Facebook thinks the far-right, pseudo-militia group Britain First's posts are OK, apparently.
The group's page was removed from the social media site for hate speech on Friday – only to be restored again an hour later.
The Facebook page has almost half a million likes, with up to two million people a day engaging with their "patriotic" pictures of soldiers, Union Jacks and... puppies. Many do not realise they are interacting with the extreme right.
A screenshot posted by anti-fascist campaigners Hope Not Hate appeared to show Facebook had banned Britain First in response to a complaint.
The Huffington Post UK has spoken to Facebook representatives who said they could not give any comment.
The Independent reported that Facebook claim the removal of the page was a "mistake."

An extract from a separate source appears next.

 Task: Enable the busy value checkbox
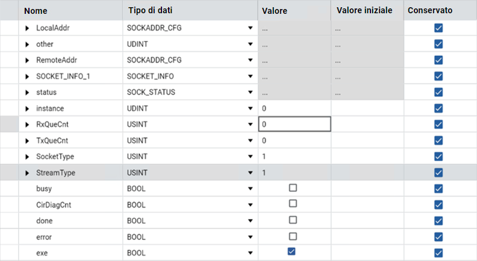[293, 188]
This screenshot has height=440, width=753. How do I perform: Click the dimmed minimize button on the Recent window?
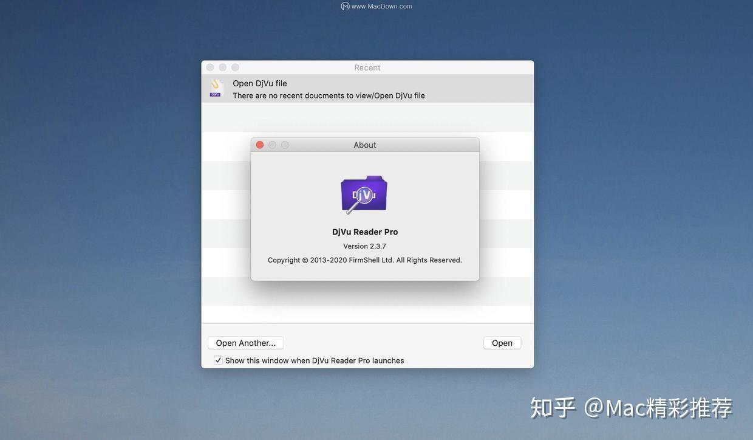point(222,67)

Britain First’s page has almost 500,000 “likes” - making it more popular than the Conservatives, Labour and Liberal Democrats, and arguably making it the UK's biggest political Facebook site.

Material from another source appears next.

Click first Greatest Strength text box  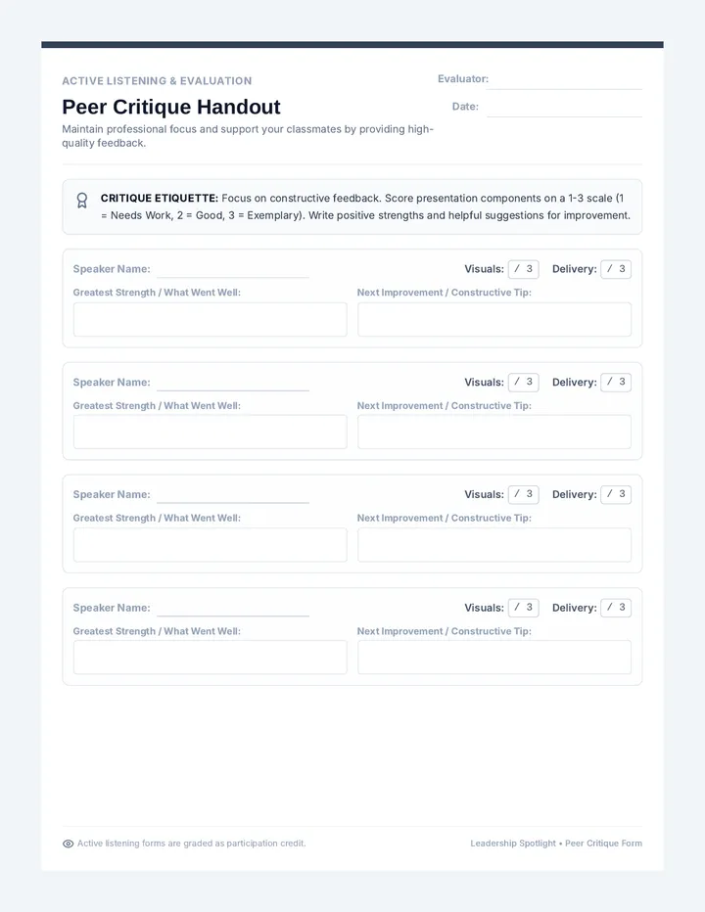point(211,319)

Files released by the Hope Not Hate suggest that as many as 2 million people could be interacting with Britain First content online each day.
However, behind the social media facade lies a small but dangerous group of religious fundamentalists intent on starting a "Holy war" on the streets of Britain, according to a recent report.
Hope Not Hate claim the group has links to far-right protestant extremism and Northern Irish terrorism.
Britain First is the most active far-right group to emerge from the collapse of the BNP and EDL over the last year.
Driving military LandRovers, wearing uniforms, recruiting former soldiers and training for combat, this is a far-right party with dangerous intentions.
Their leader on the streets, Paul Golding, is a former BNP councillor and their political guru, Jim Dowson - a hardline evangelical anti-abortion activist - was previously in charge of BNP finances.
In a recent interview with Channel Four News, Dowson admitted to pursuing a "holy war" on the streets of Britain:
"One thing I agree with Mr Choudry on, there is such a concept as a just war, a holy war. He calls it Jihad. We call it a crusade," he told Paraic O'Brien.
"Without any shadow of a doubt, this is a holy war."